THE PROBLEM. Repeat exactly the lines below that lie between the line with "Viewport: 1080px width, 764px height." and the line with "Click 集董事会的通知方式和通知时限 in 2023 column", counting both of those lines as part of the answer.

RECORDS PROVIDED.
* * *

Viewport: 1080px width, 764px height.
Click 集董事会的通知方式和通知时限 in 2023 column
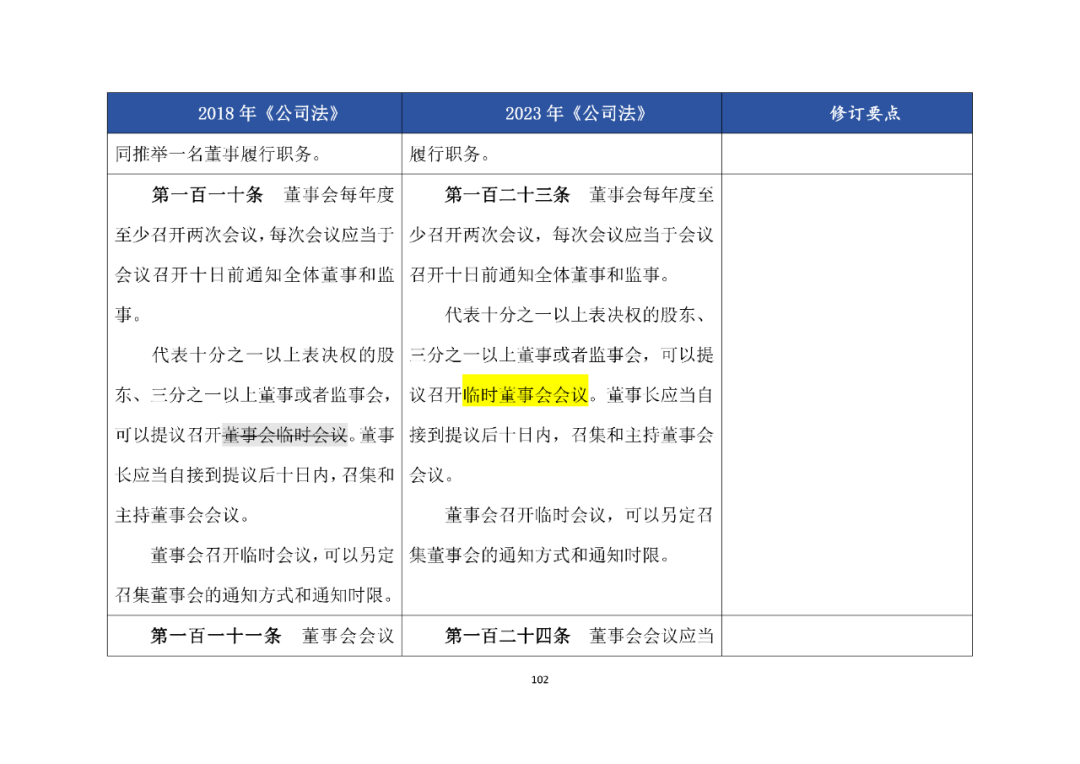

* * *

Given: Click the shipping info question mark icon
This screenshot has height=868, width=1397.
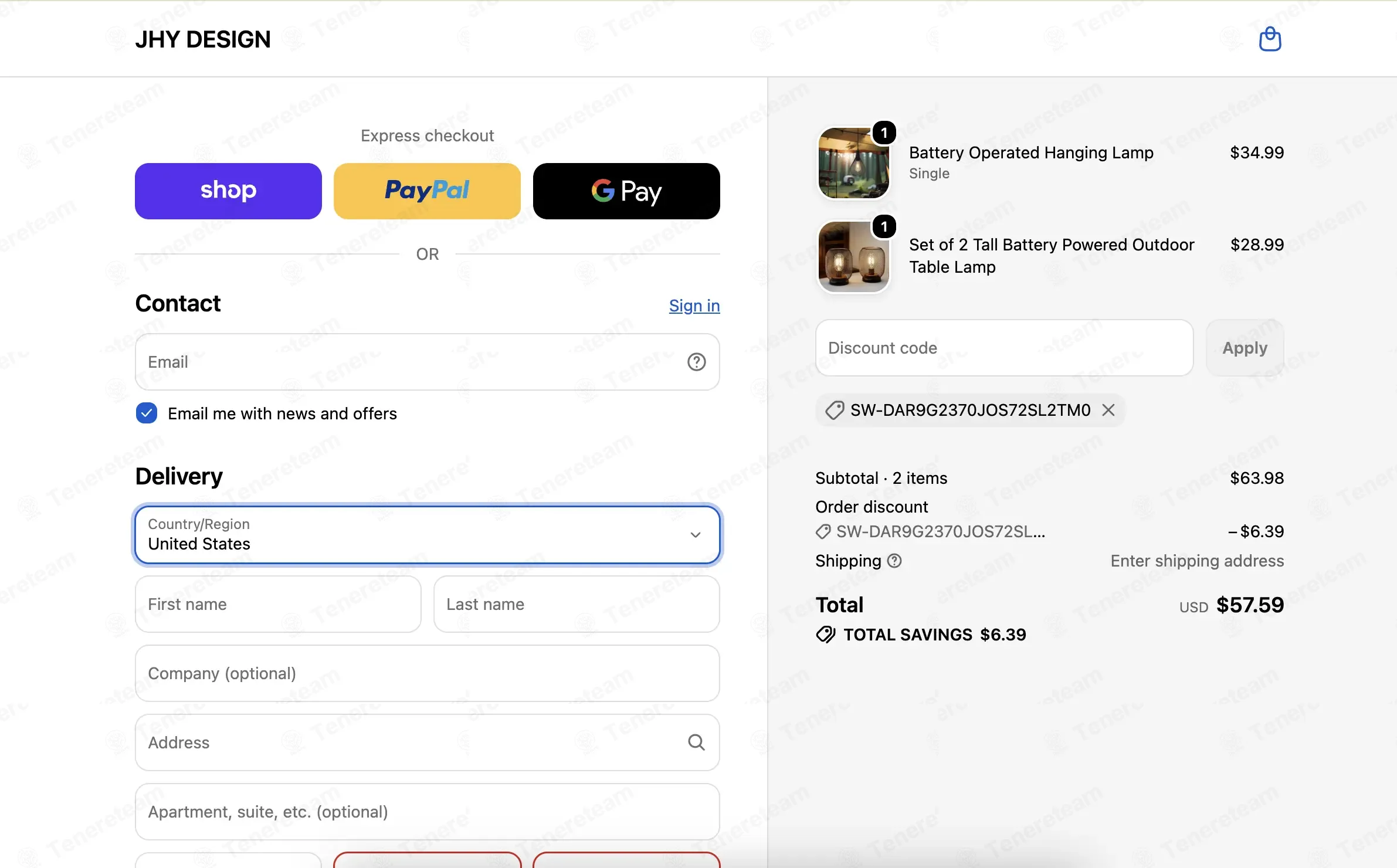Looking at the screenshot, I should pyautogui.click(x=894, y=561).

* * *

ANSWER BOX.
Viewport: 1080px width, 764px height.
Click 集董事会的通知方式和通知时限 in 2023 column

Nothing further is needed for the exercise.